§ **Tasks and exercises**
1. In the column about the "Welshy" remark, which police force became involved?
2. Pick up the column about the "Welshy" remark after its final sentence and carry it on.

§ **Text passage**
━━━━━━━━━━━━━━━━━━━━━━━━━━━━━━

Tuesday, April 11, 2006

Column, April 11, 2006

WHAT on God's good Earth is a Welshy?
I only ask because I want to know whether to take umbrage or not.
It has been said that this was a term used by a Question Time panellist about us, Inspector Knacker of North Wales Police has become involved and now national newspapers are asking whether we are the touchiest nation in the world.
All very messy, and even the H-bomb of racial debate has been deployed - it has been dubbed, wait for it, political correctness gone mad.
And I haven't even had me two penn'orth yet. Do you ever get the feeling you've just arrived in a bar after everyone's had a good scrap?
Anyway not wanting to miss my chance to saddle up my high horse if Ms Odone had cast even the slightest aspersion in our direction I did a little research into what she actually said.
I've found out, and I have to say I could have saved a lot of police time as well as a couple of acres of rainforest in newsprint if they'd all just come to me for a proper interpretation.
In fact, I'm thinking of offering it as a media service from now on - Banksychecker - if you're worried that you're insulting the Welsh, run it by me first, I'm on a hair trigger, if I respond with a string of expletives and a month of columns you know you've overstepped the mark.
But back to what Ms Odone actually said, and let's put it in context shall we, because having heard her before I suspected that she hadn't just leapt onto the Question Time panellists' panel and started shouting 'Little Welshies' at the shocked audience.

━━━━━━━━━━━━━━━━━━━━━━━━━━━━━━

§ **Data lines**
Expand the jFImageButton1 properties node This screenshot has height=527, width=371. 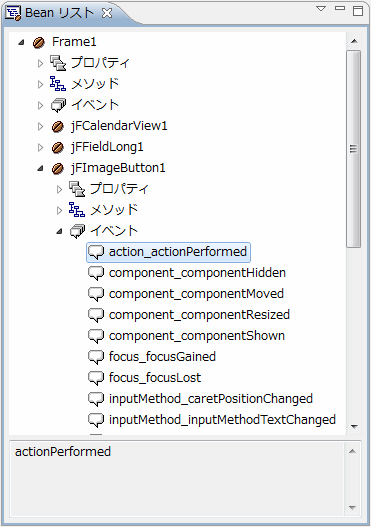point(59,189)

━━━━━━━━━━━━━━━━━━━━━━━━━━━━━━

§ **Results of the exercise**
1. North Wales Police.

2.
Here is what she said, when asked one of those easy-peasy questions at the end, this was about Wales's chances of hosting the 2012 Olympics after the latest Wembley setback:
"The Welsh, I can tell you, are whooping it up already," said Odone. "They are saying 'We are going to have a whole English football extravaganza up here.' And from now on, they [the English] are not going to be talking about the 'leeks', and they are not going to be talking about the 'little Welshies'. They are going to be saying 'Excuse me, could we come in here, could we please?' "
So, she did utter the words 'little Welshies' didn't she? But for heaven's sake, will you look at the rest of the sentence?
If you've got half a brain you can work out she wasn't insulting us, in fact quite the reverse, she was saying that any English people who have patronised us in the past with talk of leeks and little Welshies won't be doing so any more because we've nicked the FA Cup from under their noses.
So, let's be clear, there's is absolutely nothing wrong with anything that she said, other than the fact she clearly doesn't know some of the names we get called.
Leeks and little welshies, I'm telling you, if that was all I'd heard over the years from grunting neanderthals who don't like us I'd count myself a very lucky man.
I've never heard anyone use the term welshy and if they did I'd be more likely to think them a bit odd than any sort of racist.
But that's all by-the-by, the fundamental point is that Cristina Odone was not calling us little Welshies, she was saying that is what some people have called us, but they won't be able to any more because we host lots of English football finals.
That's it. It might be a tad short on the logic side, I'm not sure I'm entirely convinced that the Millennium Stadium is going to halt all anti-Welsh jibes nationwide, but it's a nice thought.
So North Wales Police should have saved their resources on this one. They've got bigger fish to fry...like Tony Blair.
Now, if they can spin that investigation out a bit longer I'm all for it. It might have no merits, but if it's getting up the nose of Alastair Campbell then they can do no wrong as far as I'm concerned.
Can they not arrange for him to be taken in for a bit of questioning? You know, in the custody suite, remove his shoelaces and tie for his own safety, and a little chat with a grim-faced DI.
You wouldn't be so brave then Tony, without your backbench mates behind you. Five minutes of good cop, bad cop and he'd be singing like a canary.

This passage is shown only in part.